Join us for a live San Diego Virtual Rally on the day *after* the day of decision with community leaders from around San Diego County.
Let’s come together, lift each other up during difficult times, and give thanks to those who fought this case for our community.
Our rally will include LGBTQ+ community members and legal experts, who will discuss the decision’s potential effects and what our community can do to respond and fight for full LGBTQ+ protections — including the federal Equality Act.
No matter what the decision, we know the fight continues!

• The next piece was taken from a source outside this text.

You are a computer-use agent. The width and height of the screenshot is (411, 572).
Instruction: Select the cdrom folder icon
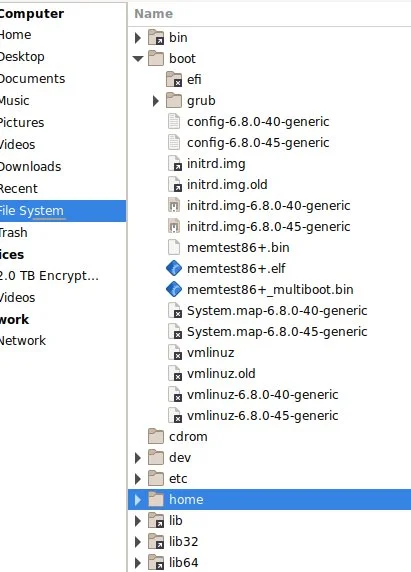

American Sign Language interpretation services have been confirmed for this event. We will provide ASL interpretation and English transcription on the same screen as the virtual rally; access to these services requires a computer and internet connection.
ABOUT THE CASE:
In May 2018, Catholic Social Services (“CSS”), a faith-based foster care agency filed a lawsuit against the City of Philadelphia with whom it had a contract to provide public child welfare services. Despite the nondiscrimination provision in the City’s contract with CSS (and all other contractors), CSS refused to license same-sex couples to be foster parents based on religious objections.
When the City told CSS that it had to comply with the nondiscrimination requirement or its contract would not be renewed, CSS sued the City, claiming that requiring CSS to abide by the generally applicable nondiscrimination requirement for contractors violated the free exercise of religion, even though CSS chooses to be a contractor and accept taxpayer funds to provide the public service of child welfare.
The federal trial court and the federal appeals court rejected CSS’s argument and ruled for the City, finding that CSS’s religious Free Exercise rights were not violated. CSS appealed to the United States Supreme Court, and in February 2020, the Court agreed to take the case. Oral arguments were heard in November 2020.